Яшма бывает какая хочешь, и черная тоже, матовая, непроницаемая — но картина в ней все равно есть, пускай неявная, проступающая на повороте в нужных полградуса, под лучом выдержанного в правильной пропорции солнца, в определенном прищуре ресниц. Серебристый женский профиль, а если вот так, то иероглиф, а может быть, пейзаж, дорога, море, ночь. Скользит между пальцами шнурок, рельефный, теплая змейка на ощупь: внимание. Воспоминание, дежавю.
“Прощание”, четырнадцать лет назад, мой первый полный метр. Солнце, яркая набережная, и я перебираю десятки таких вот плетеных шнурков, и качаются окантованные кожей попсовые кулоны, а я искала деталь, метафору, сквозной образ, и все было не то, не то!!! — и Пашка чуть ли не силой оттащил меня от лотка, на котором не нашлось тогда вот этого конкретно, черного яшмового медальона... А теперь что, теперь поздно, и та неудача, одна из, тоже замята и забыта, да и обусловлена она была, конечно, вовсе не отсутствием в кадре куска черной яшмы.
Но ведь никто, никто не мог знать. Я сама не знала, пока не увидела.
Не может быть и речи о глупом розыгрыше, о мелочной мести, о жадных взглядах в длиннофокусный объектив из-за угла. Что-то совершенно, полярно другое. Ускользающее, как серебристый профиль-иероглиф с выпуклости черного медальона, странное, непостижимое, а потому требующее постижения, проявления рисунка, извлечения каменной картины на свет. И вместе с тем слишком притягательное для допустимого. Нельзя столько знать обо мне, нельзя видеть настолько насквозь. Никому.
— А дадите мне посмотреть?
Протянула, не глядя:
— Смотри. Если понравится, возьми себе.
— Можно?! — Восхищенно-недоверчивый полувыдох-полушепот.
— Тебе нравится?
— Да...
— Бери. Но ты мне за это все покажешь и расскажешь. Как вы тут живете, что у вас где. Я, может быть, надолго к вам, и я должна знать. Договорились?
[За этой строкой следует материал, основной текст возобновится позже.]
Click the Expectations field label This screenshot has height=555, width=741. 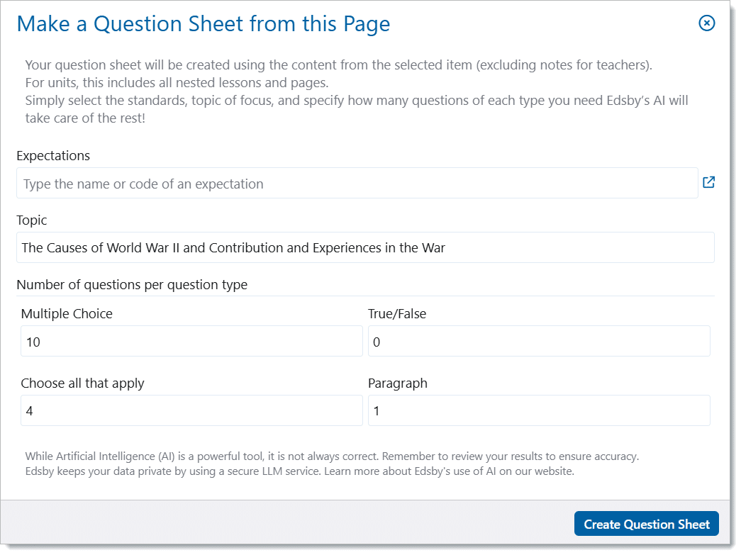pyautogui.click(x=53, y=155)
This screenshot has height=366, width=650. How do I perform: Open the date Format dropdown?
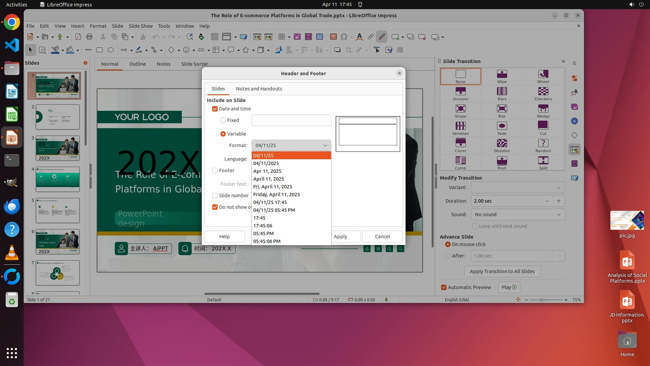click(291, 145)
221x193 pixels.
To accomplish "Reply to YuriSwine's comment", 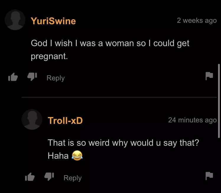I will point(56,78).
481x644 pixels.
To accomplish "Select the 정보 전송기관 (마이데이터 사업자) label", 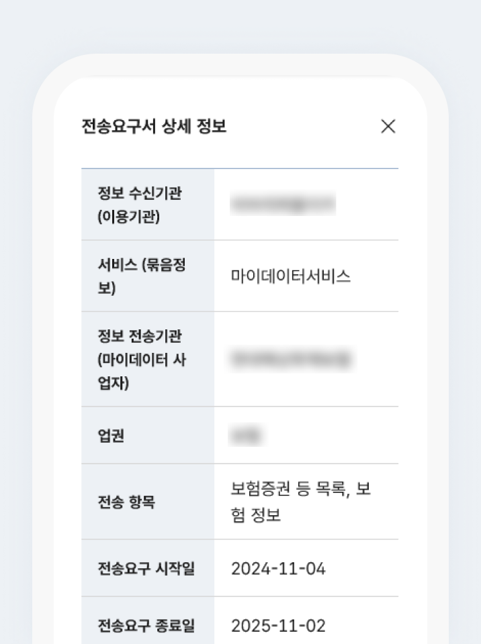I will pyautogui.click(x=142, y=360).
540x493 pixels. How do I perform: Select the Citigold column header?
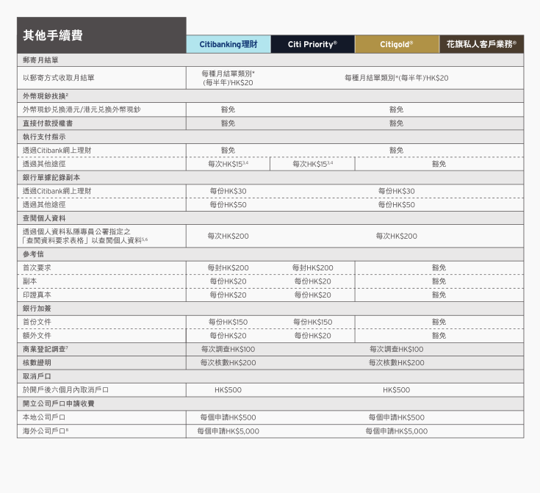coord(397,45)

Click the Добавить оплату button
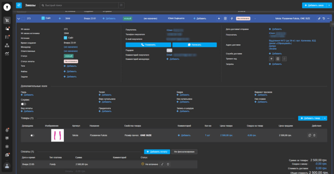[x=157, y=152]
Таша кивнула быстро-быстро, несколько раз, на ее настороженной звериной мордочке восторг мешался с боязнью обмана, вероломства, подвоха: не может же быть, чтобы такое сокровище — и так дешево, почти что даром. Она права. Я тоже знаю, что даром — не бывает ничего. А потому лично мне не нужно. От кого бы то ни было; но хотелось бы знать, от кого. И я совершенно точно останусь тут.
Встала из-за спила-стола, стряхнула с кольчужного подола свитера приставшие щепки и древесную пыль. Девочка застегнула наглухо, под горло, молнию на вороте болоньевой ветровки, медальон явно был уже там, под низом, но момент, когда именно Таша надела его на шею, я проглядела, пропустила. Значит, идем осматривать наши новые владения. Хорошо.